Reporter 7: Uncle, if you have ten acres of land, would you be willing to donate half of your harvest to the party? Uncle: Yes. Reporter: What about the two houses? Uncle: Yes. Reporter: Where are the two cars? Uncle: Yes. Reporter: What about winning the 00,000 grand prize? Uncle: Yes. Reporter: Where are the two cows? Uncle: I don’t want to. Reporter: Why? Uncle: I really have two cows!

8 One day, Ultraman suddenly felt that his knowledge could not keep up with this rapidly developing era, so he decided to go to school again to study. During the break, the teacher asked a question. When Ultraman raised his hand, the teacher Damn it! ! ! ! ! ! ! !

At noon on the 9th day of hoeing, let’s see who among us has the hardest time; we work hard every day, hanging beams and cones pricking our buttocks; when the leader gives an order, we walk and shake our buttocks; we are fired at every turn, and we shed tears in the soil. Drink until you vomit while socializing, and save enough rice to count. Thinking of Gaddafi, is it painful or not?

10 Since our relationship is so strong, of course I have to share good things with you. I'm eating at a restaurant near your home. Come here quickly. . . Come and pay for me! Ha ha! Have fun!

11 Lin Daiyu’s brokenness lies in her unforgettable love; Sanmao’s brokenness stems from her moment of clarity and detachment after experiencing vicissitudes of life; people will be broken one day, and your brokenness lies in me I really want to eat walnuts.

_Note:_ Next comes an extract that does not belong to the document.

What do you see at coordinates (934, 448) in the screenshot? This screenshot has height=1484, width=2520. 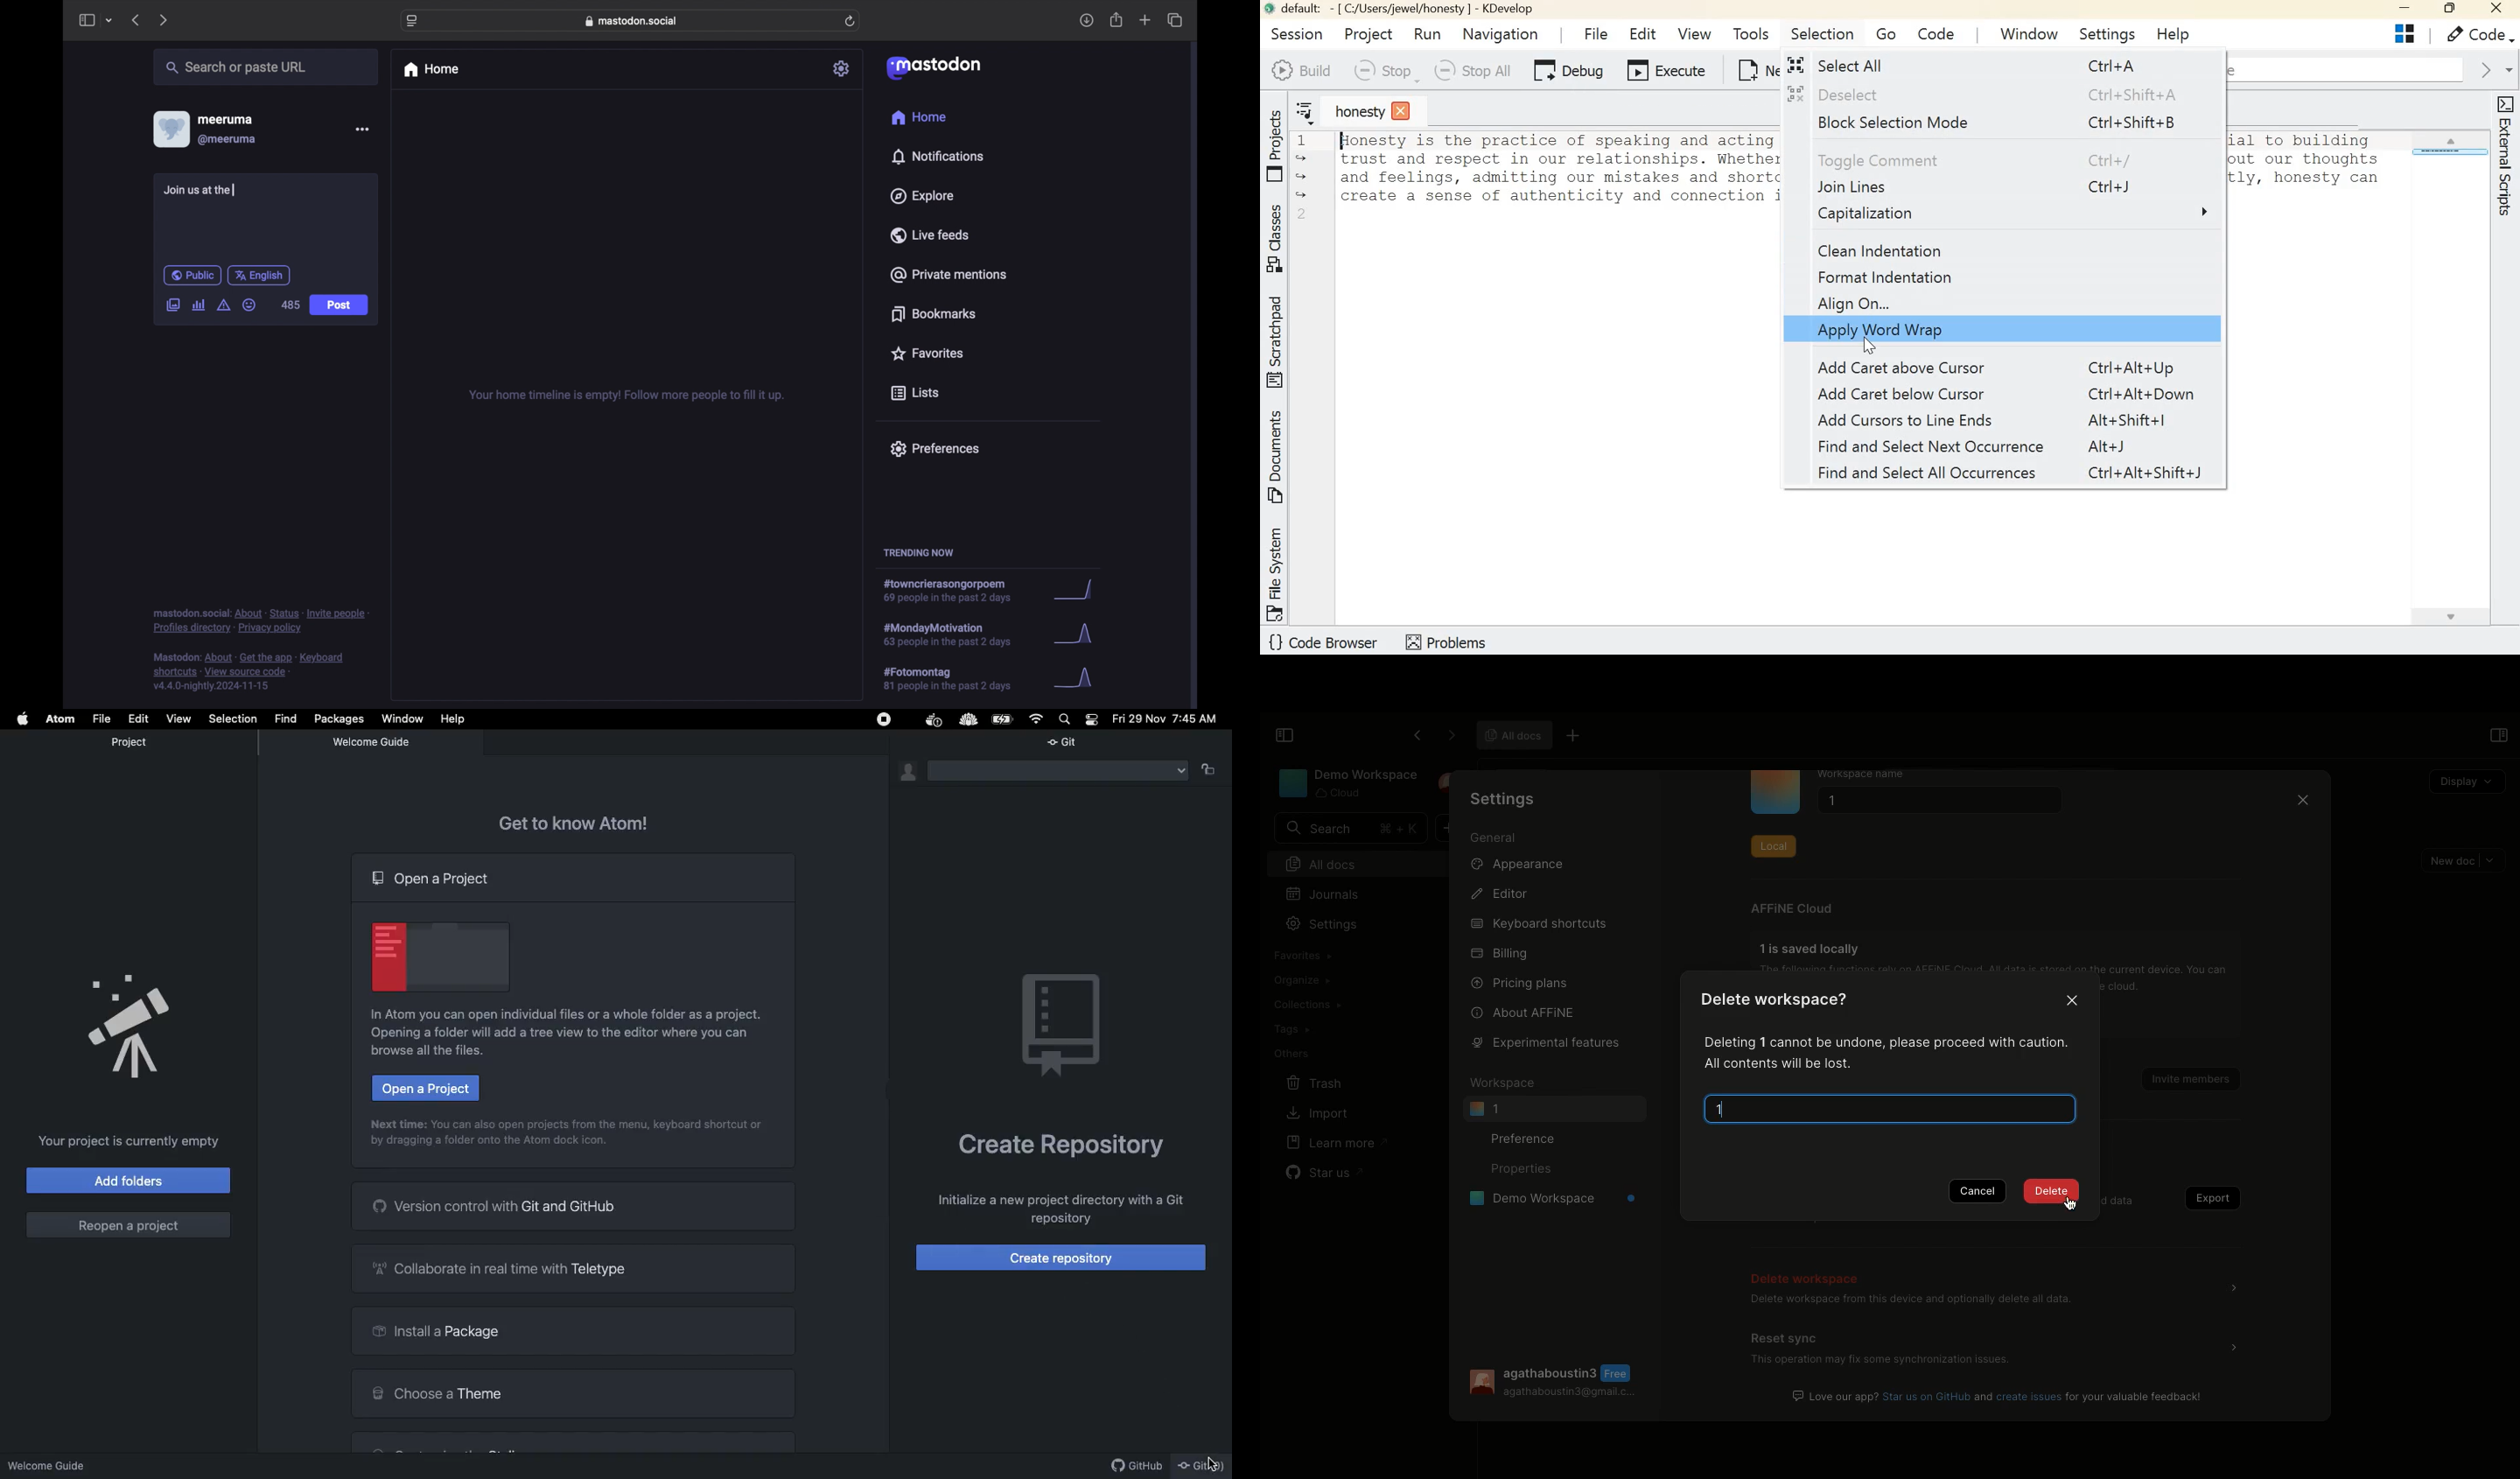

12 I turn a blind eye to your kindness? I dig my heart out for you, I can’t sleep at night for you, I don’t think about food and drink for you, I prepare meals for you. But you actually ignored me and haven’t contacted me for a long time! snort! Next time I will let you work overtime alone and be alone!

13 The boss was drunk and hugged the woman next to him: Pick any famous brand you want? After saying this, the woman pushed him away in disgust. Boss: You are quite stubborn. I want to be the department head! Woman: Dad, don’t bring your professional habits home.

14 The tortoise invites the hare to race. Hare: Your ancestors took advantage of loopholes and beat us once, so don't think so. The turtle threw out a hundred-dollar bill: This is your appearance fee! The rabbit immediately smiled and said: Mr. Turtle, I will run wherever you tell me.

Teacher 15: Why did you pour a basin of water on Xiaoqiang’s head? Xiao Ming: His clothes were not wrung out and water dripped on my head. Teacher: Is this worth your revenge on him? Answer: My father said that a drop of kindness should be repaid by a spring!

16A: Why do you always do housework? B: When I play scissors, rock, and paper with my wife, I always lose. If I lose, I have to do housework! A: You haven’t won once? B: Yes, my wife stipulates that I can only produce rocks every time!

17 Xiao Ming asked his grandma to sing to coax him to sleep. Grandma sang about two tigers and two tigers running fast. . . Shi Xiaoming said: I want to listen to two butterflies! Grandma sang with dissatisfaction: Two butterflies, two butterflies run fast. . .

There was a girl who was chasing a boy at 18. One day she blocked the boy and asked: "Do you like me or not?" ?The boy said: ?Guess? ?The girl answered boldly: ?I guess you like me! The boy said: Guess again! ?

19 Funny Quotations: There is a kind of woman who says goodbye and never sees her again; my girlfriend says I am too young and not suitable for her, and MD never understands that I am obviously older than her; yes This useless man gave me the energy to be a shrew.

20 Gender Quotations: If a woman marries the wrong husband, her life will be ruined. If a man marries the wrong wife, three generations will be ruined. People's looks can be divided into two categories: one is naturally beautiful, and the other is naturally inspirational. Loss of integrity is a small matter, but unemployment is a big deal.